Segment Open

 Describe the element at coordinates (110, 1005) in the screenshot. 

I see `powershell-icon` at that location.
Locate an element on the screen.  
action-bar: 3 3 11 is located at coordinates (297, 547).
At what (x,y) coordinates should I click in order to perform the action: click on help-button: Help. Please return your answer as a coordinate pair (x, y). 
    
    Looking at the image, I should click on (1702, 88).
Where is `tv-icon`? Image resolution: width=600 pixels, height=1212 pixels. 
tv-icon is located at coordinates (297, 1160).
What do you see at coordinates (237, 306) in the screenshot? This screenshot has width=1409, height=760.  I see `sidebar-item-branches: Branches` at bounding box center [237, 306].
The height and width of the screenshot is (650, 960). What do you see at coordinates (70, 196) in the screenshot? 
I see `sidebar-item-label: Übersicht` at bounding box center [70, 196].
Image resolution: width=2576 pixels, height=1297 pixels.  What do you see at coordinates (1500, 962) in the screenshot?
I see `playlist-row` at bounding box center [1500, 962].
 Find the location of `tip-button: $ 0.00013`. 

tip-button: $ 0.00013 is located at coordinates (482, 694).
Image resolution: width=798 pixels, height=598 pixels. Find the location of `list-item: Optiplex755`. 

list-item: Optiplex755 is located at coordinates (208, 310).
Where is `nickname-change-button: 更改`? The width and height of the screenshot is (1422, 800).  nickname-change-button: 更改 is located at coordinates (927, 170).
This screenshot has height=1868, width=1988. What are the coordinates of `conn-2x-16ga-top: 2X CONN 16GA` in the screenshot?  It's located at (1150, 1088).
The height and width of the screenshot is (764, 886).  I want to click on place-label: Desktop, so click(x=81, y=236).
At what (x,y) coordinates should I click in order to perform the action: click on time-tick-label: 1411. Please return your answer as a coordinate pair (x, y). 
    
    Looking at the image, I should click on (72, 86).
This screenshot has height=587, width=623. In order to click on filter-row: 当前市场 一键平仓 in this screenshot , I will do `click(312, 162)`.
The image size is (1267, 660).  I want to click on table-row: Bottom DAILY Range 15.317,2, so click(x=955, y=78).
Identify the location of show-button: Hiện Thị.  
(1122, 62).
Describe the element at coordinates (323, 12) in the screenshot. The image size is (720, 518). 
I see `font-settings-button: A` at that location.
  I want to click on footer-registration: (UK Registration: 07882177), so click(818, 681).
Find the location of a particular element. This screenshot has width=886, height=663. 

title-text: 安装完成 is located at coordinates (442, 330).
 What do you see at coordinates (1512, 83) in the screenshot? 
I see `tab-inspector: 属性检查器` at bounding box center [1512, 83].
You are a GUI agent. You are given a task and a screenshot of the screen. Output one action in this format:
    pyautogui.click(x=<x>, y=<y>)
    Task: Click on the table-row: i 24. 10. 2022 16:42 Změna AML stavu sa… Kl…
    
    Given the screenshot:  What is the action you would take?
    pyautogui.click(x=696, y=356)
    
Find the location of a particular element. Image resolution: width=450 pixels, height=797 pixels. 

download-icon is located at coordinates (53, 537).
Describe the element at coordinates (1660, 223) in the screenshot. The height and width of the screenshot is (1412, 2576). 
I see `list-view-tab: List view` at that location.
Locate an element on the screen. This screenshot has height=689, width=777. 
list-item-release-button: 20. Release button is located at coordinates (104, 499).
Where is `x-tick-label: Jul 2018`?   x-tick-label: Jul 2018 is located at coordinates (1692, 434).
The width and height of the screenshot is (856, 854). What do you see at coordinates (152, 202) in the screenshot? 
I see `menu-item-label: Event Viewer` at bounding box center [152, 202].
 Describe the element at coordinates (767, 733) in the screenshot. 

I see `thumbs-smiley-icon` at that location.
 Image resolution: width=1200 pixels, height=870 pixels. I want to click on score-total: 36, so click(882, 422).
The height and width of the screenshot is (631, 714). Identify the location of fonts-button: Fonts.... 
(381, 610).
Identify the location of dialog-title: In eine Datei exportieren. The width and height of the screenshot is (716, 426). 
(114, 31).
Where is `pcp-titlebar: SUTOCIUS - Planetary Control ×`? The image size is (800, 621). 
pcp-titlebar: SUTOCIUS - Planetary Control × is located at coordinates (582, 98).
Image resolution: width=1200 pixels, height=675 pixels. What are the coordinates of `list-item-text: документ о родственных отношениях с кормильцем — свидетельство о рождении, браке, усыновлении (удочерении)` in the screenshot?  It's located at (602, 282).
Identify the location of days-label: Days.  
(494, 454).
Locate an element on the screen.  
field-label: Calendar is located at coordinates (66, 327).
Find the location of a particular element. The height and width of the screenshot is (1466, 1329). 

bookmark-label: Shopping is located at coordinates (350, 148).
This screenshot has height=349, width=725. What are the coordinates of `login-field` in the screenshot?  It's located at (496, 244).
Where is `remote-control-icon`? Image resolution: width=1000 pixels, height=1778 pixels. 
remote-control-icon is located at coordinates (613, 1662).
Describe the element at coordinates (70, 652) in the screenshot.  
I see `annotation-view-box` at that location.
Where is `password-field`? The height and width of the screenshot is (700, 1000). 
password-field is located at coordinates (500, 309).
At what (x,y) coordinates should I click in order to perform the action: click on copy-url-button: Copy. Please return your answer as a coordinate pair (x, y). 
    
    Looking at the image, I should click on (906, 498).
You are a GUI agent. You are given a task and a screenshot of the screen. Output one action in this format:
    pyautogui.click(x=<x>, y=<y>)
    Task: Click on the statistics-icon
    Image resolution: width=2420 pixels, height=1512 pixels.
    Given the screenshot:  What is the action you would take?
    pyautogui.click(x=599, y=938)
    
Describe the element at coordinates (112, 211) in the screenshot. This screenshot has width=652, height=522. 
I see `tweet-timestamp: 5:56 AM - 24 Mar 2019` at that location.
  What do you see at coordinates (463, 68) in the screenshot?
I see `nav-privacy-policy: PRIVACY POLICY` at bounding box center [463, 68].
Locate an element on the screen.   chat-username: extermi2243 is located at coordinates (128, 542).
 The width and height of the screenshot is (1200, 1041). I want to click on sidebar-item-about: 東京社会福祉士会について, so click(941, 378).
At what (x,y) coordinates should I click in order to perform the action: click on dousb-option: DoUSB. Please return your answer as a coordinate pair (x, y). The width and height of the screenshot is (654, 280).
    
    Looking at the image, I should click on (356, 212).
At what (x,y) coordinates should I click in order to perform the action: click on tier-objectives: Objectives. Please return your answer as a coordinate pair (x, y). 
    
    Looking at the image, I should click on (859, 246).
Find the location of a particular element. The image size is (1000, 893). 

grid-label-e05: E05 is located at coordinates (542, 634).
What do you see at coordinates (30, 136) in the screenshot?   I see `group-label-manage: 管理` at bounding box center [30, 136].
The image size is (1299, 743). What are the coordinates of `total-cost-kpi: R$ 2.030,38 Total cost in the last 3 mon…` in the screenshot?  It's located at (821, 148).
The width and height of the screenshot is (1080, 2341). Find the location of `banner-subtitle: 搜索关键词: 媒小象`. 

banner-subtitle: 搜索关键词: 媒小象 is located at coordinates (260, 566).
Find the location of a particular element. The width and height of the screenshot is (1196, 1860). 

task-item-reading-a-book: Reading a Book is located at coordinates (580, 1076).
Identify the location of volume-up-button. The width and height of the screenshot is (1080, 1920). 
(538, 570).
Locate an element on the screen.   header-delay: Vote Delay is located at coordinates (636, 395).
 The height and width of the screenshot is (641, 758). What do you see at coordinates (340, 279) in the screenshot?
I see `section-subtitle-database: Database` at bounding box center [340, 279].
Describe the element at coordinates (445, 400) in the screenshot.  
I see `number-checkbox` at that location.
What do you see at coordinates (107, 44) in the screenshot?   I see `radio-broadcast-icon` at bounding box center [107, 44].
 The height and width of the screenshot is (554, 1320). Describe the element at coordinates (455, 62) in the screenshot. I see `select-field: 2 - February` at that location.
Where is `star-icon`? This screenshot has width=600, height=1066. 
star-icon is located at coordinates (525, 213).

Segment Closed

**Instruction**
Copy out everything from the start of the entries down to the line containing "tip-button: $ 0.00013 is", keeping every line unchanged and including that final line.

**Exercise solution**
 Describe the element at coordinates (110, 1005) in the screenshot. 

I see `powershell-icon` at that location.
Locate an element on the screen.  
action-bar: 3 3 11 is located at coordinates (297, 547).
At what (x,y) coordinates should I click in order to perform the action: click on help-button: Help. Please return your answer as a coordinate pair (x, y). 
    
    Looking at the image, I should click on (1702, 88).
Where is `tv-icon`? Image resolution: width=600 pixels, height=1212 pixels. 
tv-icon is located at coordinates (297, 1160).
What do you see at coordinates (237, 306) in the screenshot? This screenshot has width=1409, height=760.  I see `sidebar-item-branches: Branches` at bounding box center [237, 306].
The height and width of the screenshot is (650, 960). What do you see at coordinates (70, 196) in the screenshot? 
I see `sidebar-item-label: Übersicht` at bounding box center [70, 196].
Image resolution: width=2576 pixels, height=1297 pixels.  What do you see at coordinates (1500, 962) in the screenshot?
I see `playlist-row` at bounding box center [1500, 962].
 Find the location of `tip-button: $ 0.00013`. 

tip-button: $ 0.00013 is located at coordinates (482, 694).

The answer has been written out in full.